What you have to do —
Write the following entries out again exactly, skipping each image.

==========

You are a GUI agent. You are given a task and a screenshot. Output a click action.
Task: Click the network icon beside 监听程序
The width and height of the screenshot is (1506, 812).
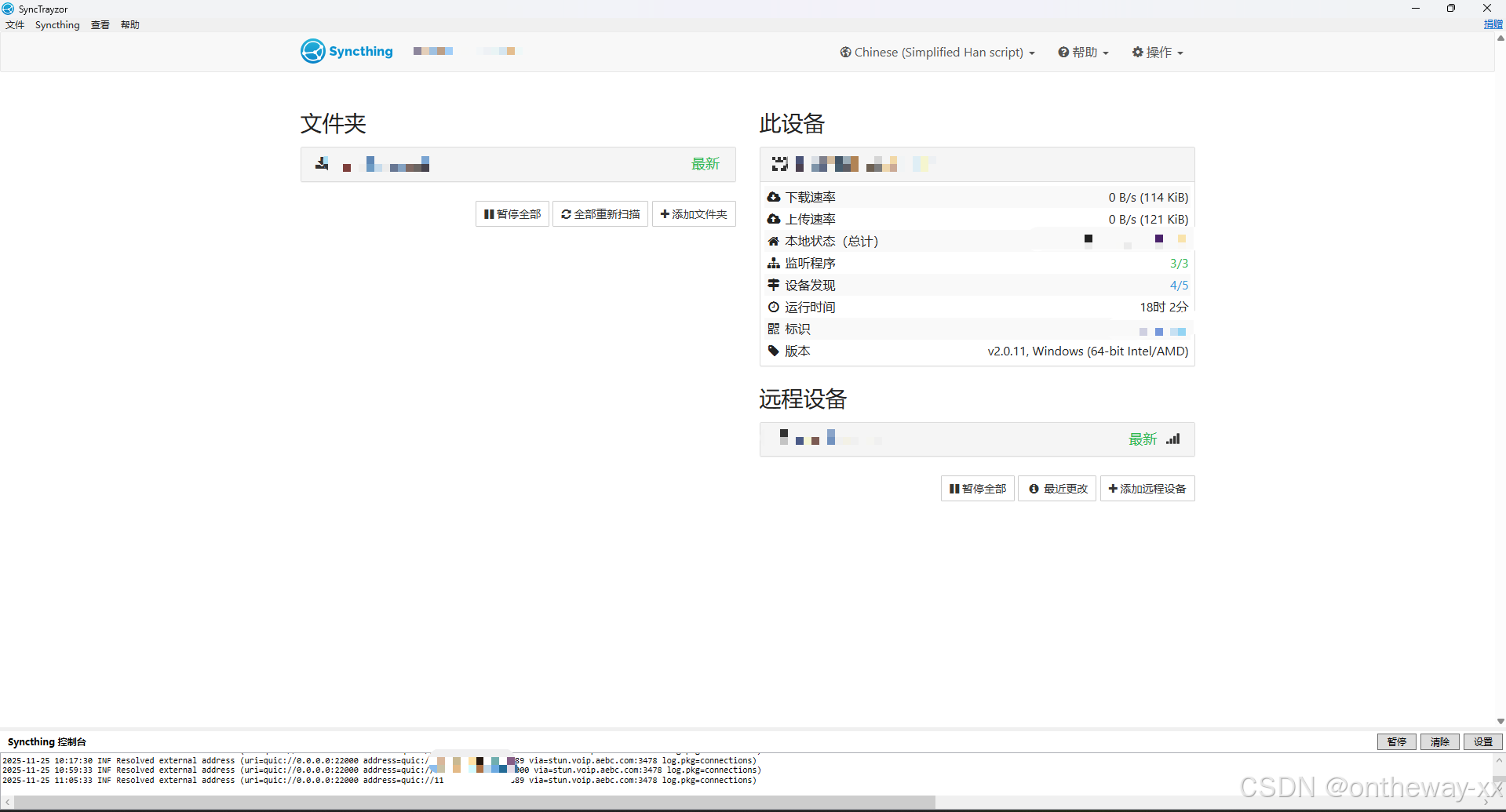[x=775, y=263]
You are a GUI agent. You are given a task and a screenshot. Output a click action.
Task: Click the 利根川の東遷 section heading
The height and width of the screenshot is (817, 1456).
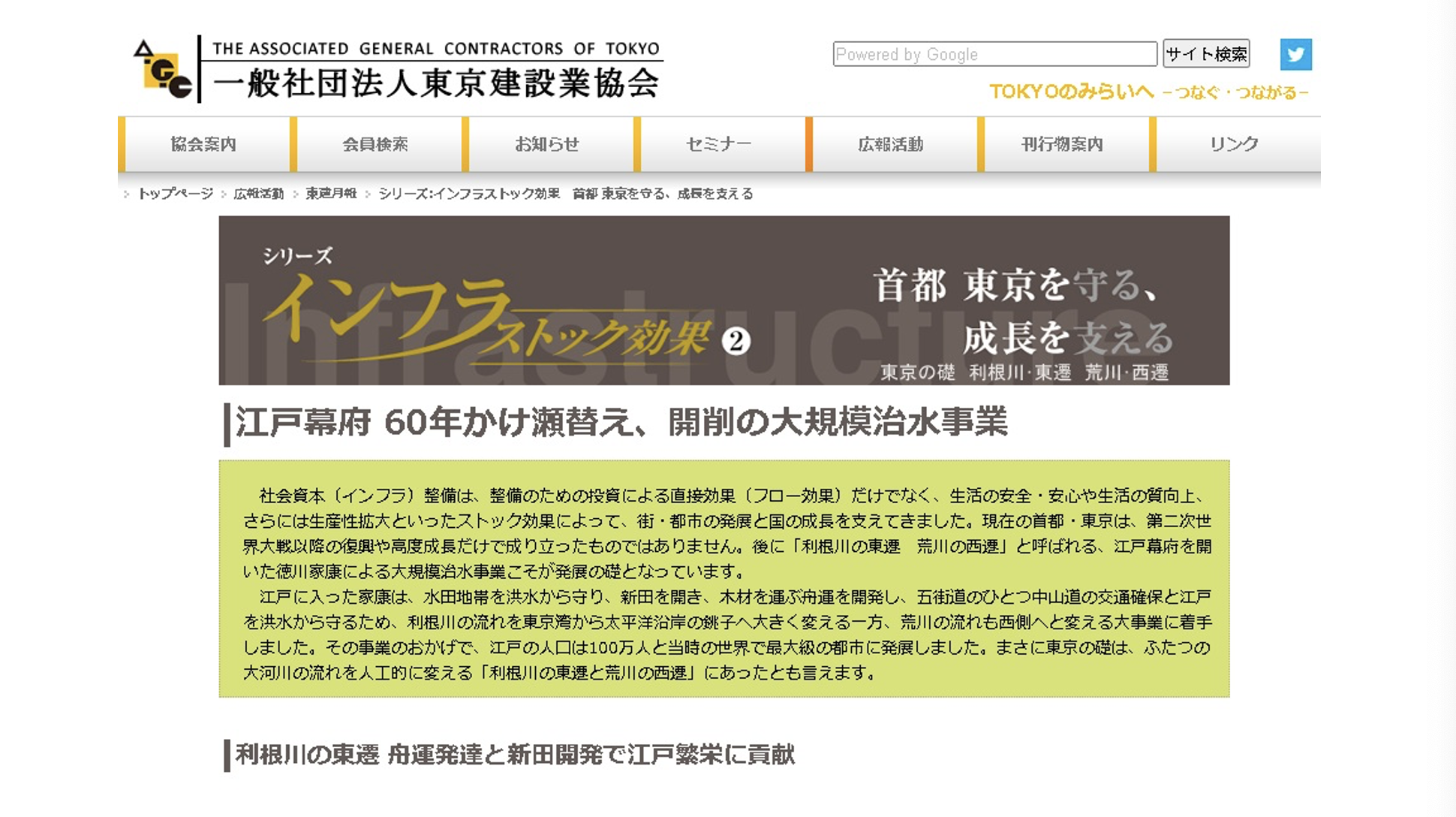coord(515,755)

==========

Answer to this exercise —
You are a GUI agent. You are given a task and a screenshot. Output a click action.
Task: Click the network icon beside 监听程序
The width and height of the screenshot is (1506, 812).
[x=775, y=263]
You are a GUI agent. You are given a task and a screenshot. Output a click action.
Task: Click the 利根川の東遷 section heading
The height and width of the screenshot is (817, 1456).
coord(515,755)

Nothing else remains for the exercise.